= WORK ITEM =
Two lines below mark the span: the one containing "Like the tweet" and the one containing "Given: Click the". Set down both, plus every line between, exactly as they stand, and nothing else.

*** INPUT Section Begins ***

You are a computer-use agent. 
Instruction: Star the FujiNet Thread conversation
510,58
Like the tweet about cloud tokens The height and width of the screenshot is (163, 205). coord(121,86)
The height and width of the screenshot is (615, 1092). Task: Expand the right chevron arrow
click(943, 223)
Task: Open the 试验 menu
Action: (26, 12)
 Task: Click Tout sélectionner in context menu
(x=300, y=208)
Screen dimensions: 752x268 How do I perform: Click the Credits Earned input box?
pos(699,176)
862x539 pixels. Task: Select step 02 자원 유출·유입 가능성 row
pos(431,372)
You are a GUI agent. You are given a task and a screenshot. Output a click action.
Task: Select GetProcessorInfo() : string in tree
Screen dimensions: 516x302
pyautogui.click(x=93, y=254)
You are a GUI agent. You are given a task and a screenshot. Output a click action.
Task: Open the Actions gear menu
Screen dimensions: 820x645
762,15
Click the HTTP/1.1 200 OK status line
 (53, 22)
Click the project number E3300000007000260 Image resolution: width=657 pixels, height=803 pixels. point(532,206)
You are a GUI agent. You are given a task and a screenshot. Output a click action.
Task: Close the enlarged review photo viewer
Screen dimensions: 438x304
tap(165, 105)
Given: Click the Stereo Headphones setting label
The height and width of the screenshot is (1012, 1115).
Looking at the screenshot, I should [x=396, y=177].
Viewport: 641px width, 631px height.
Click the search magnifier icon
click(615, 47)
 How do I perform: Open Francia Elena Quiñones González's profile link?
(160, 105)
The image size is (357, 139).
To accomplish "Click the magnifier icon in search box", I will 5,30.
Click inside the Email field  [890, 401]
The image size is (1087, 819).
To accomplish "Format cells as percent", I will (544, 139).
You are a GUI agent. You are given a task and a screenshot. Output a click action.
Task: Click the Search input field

*** INPUT Section Ends ***

= TASK RESULT =
Like the tweet about cloud tokens The height and width of the screenshot is (163, 205). coord(121,86)
The height and width of the screenshot is (615, 1092). Task: Expand the right chevron arrow
click(943, 223)
Task: Open the 试验 menu
Action: (26, 12)
 Task: Click Tout sélectionner in context menu
(x=300, y=208)
Screen dimensions: 752x268 How do I perform: Click the Credits Earned input box?
pos(699,176)
862x539 pixels. Task: Select step 02 자원 유출·유입 가능성 row
pos(431,372)
You are a GUI agent. You are given a task and a screenshot. Output a click action.
Task: Select GetProcessorInfo() : string in tree
Screen dimensions: 516x302
pyautogui.click(x=93, y=254)
You are a GUI agent. You are given a task and a screenshot. Output a click action.
Task: Open the Actions gear menu
Screen dimensions: 820x645
762,15
Click the HTTP/1.1 200 OK status line
 (53, 22)
Click the project number E3300000007000260 Image resolution: width=657 pixels, height=803 pixels. point(532,206)
You are a GUI agent. You are given a task and a screenshot. Output a click action.
Task: Close the enlarged review photo viewer
Screen dimensions: 438x304
tap(165, 105)
Given: Click the Stereo Headphones setting label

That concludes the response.